■ REQUIREMENT
Leave out the pictures, and reproduce exactly the lines from the line containing "At what coordinates should I click to accomplish: Remove" through the final line of the entries.
** EXTRACTED ENTRIES follows **
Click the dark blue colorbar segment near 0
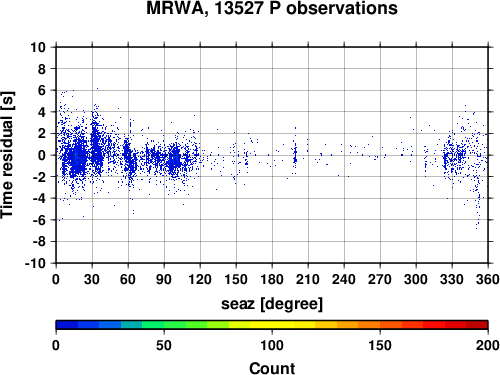The height and width of the screenshot is (375, 500). (67, 325)
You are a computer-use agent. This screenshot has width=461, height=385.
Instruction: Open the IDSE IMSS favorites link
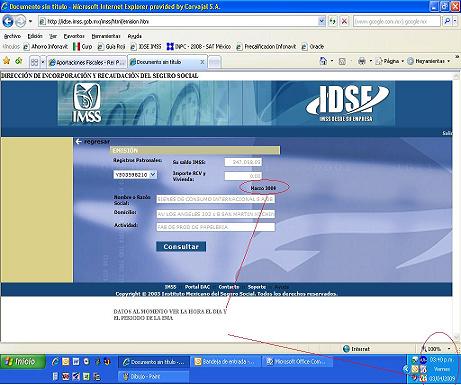[x=146, y=47]
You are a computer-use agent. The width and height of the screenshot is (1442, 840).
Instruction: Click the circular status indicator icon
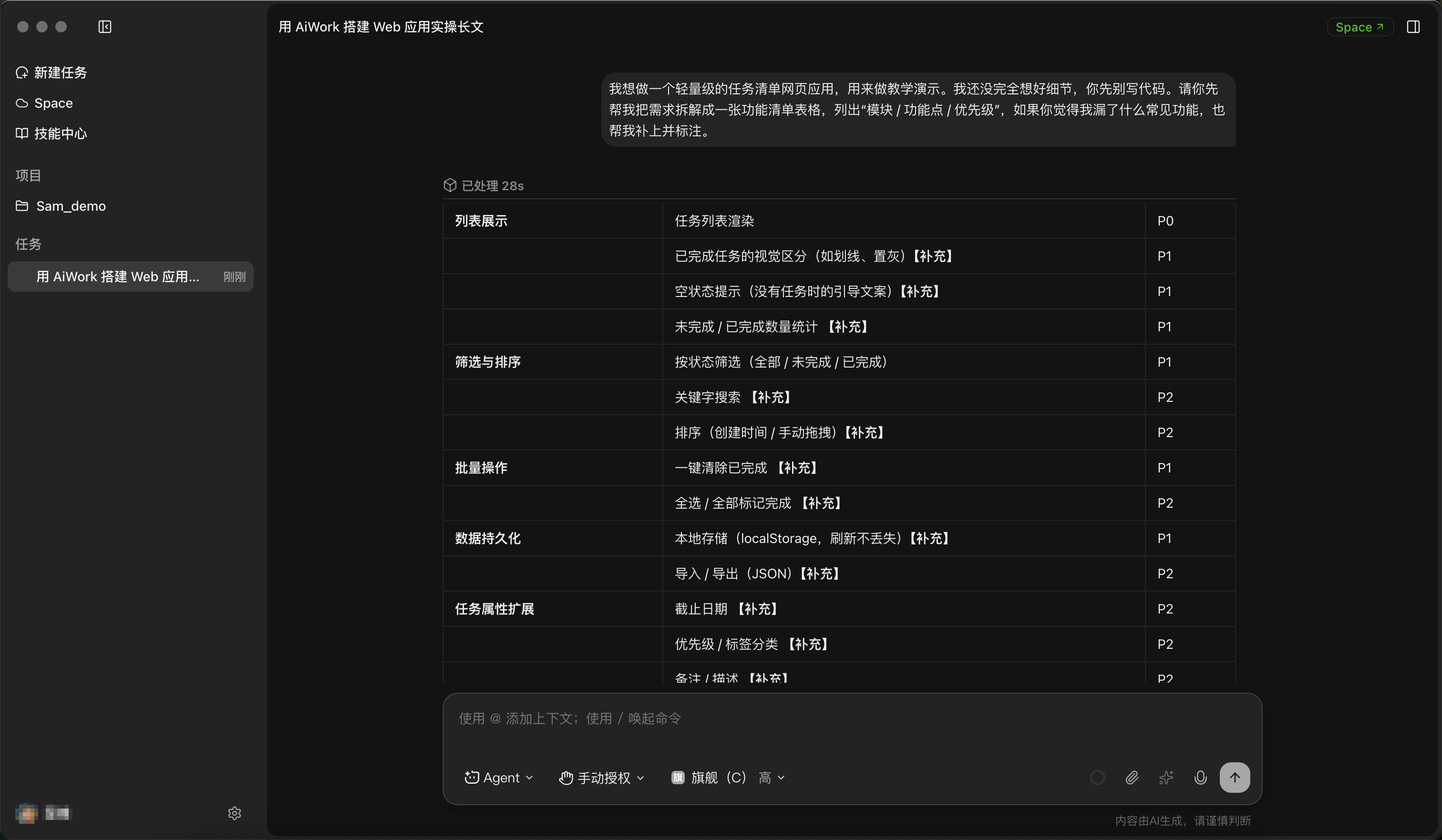point(1097,778)
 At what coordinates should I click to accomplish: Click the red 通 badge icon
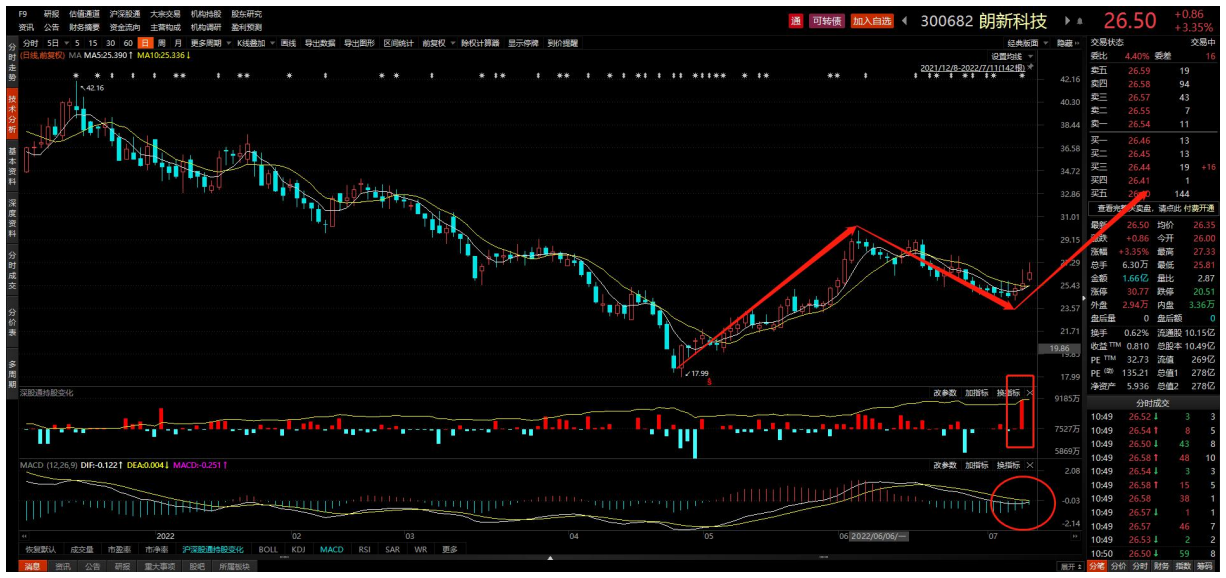[x=796, y=21]
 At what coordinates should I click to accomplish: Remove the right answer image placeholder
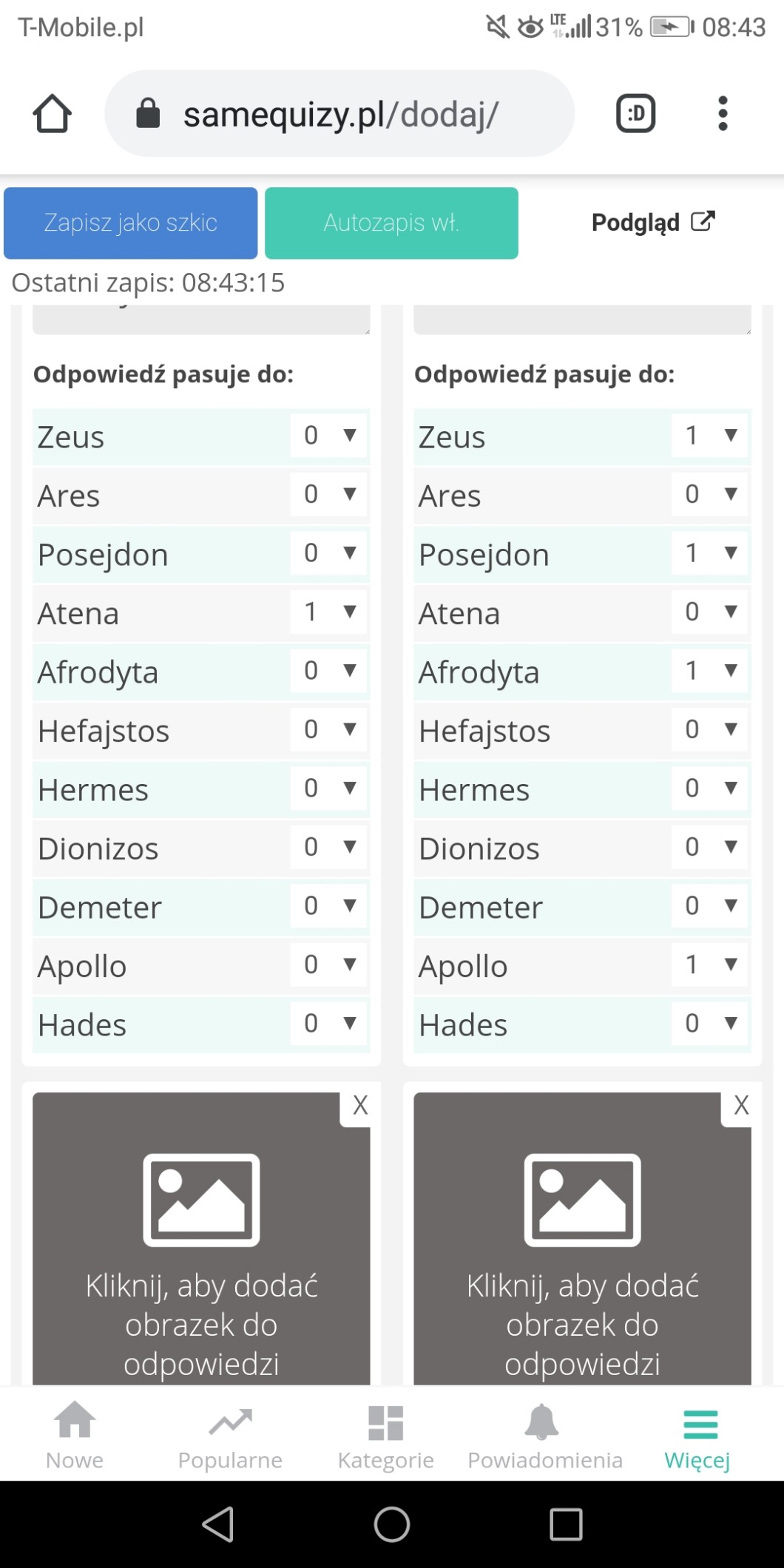(x=740, y=1106)
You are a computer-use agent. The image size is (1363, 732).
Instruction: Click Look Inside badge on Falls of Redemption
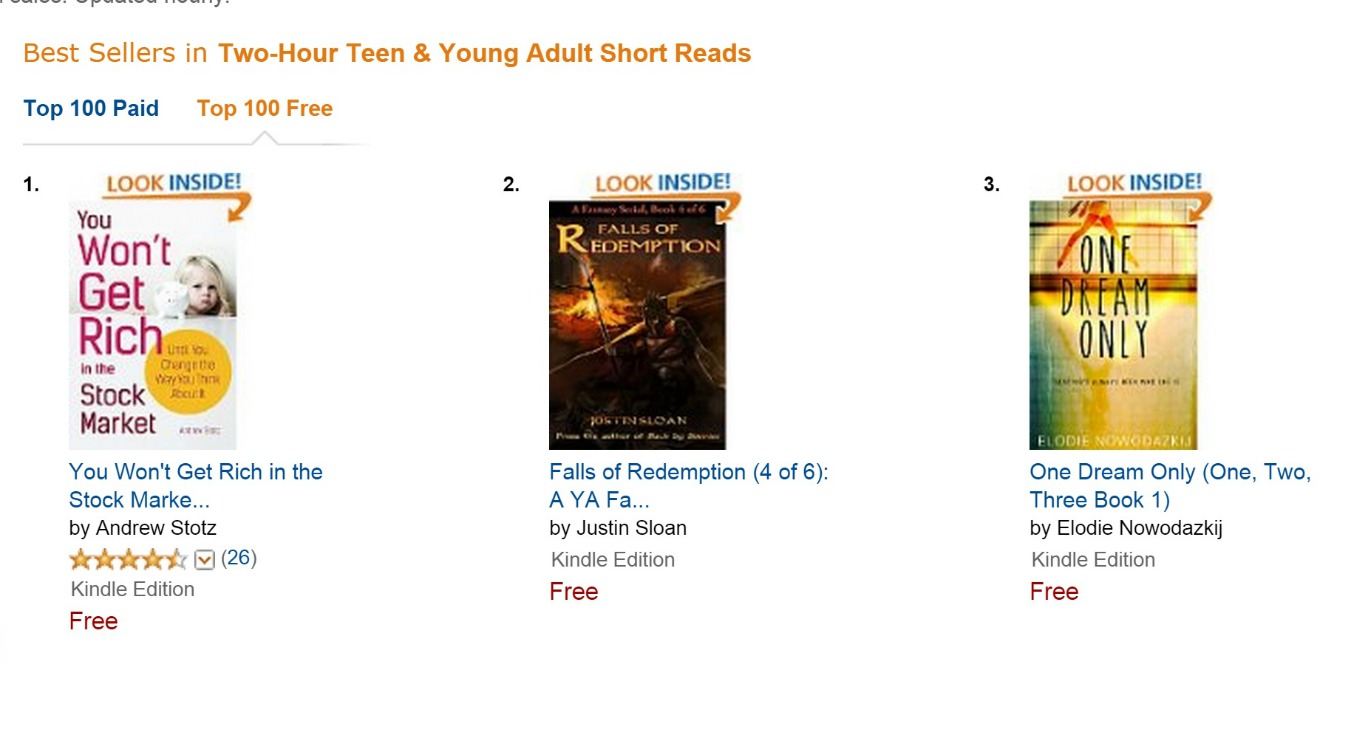tap(662, 183)
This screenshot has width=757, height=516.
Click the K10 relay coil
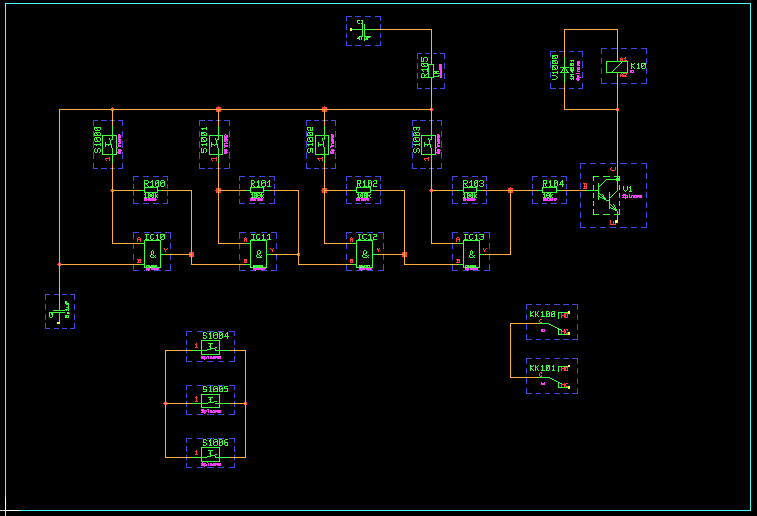point(617,67)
** End of EXTRACTED ENTRIES **
■ EXERCISE ANSWER
 At what coordinates should I click to accomplish: Remove the right answer image placeholder
(x=740, y=1106)
You are a computer-use agent. The image size is (1363, 732).
Instruction: Click Look Inside badge on Falls of Redemption
tap(662, 183)
This screenshot has width=757, height=516.
Click the K10 relay coil
point(617,67)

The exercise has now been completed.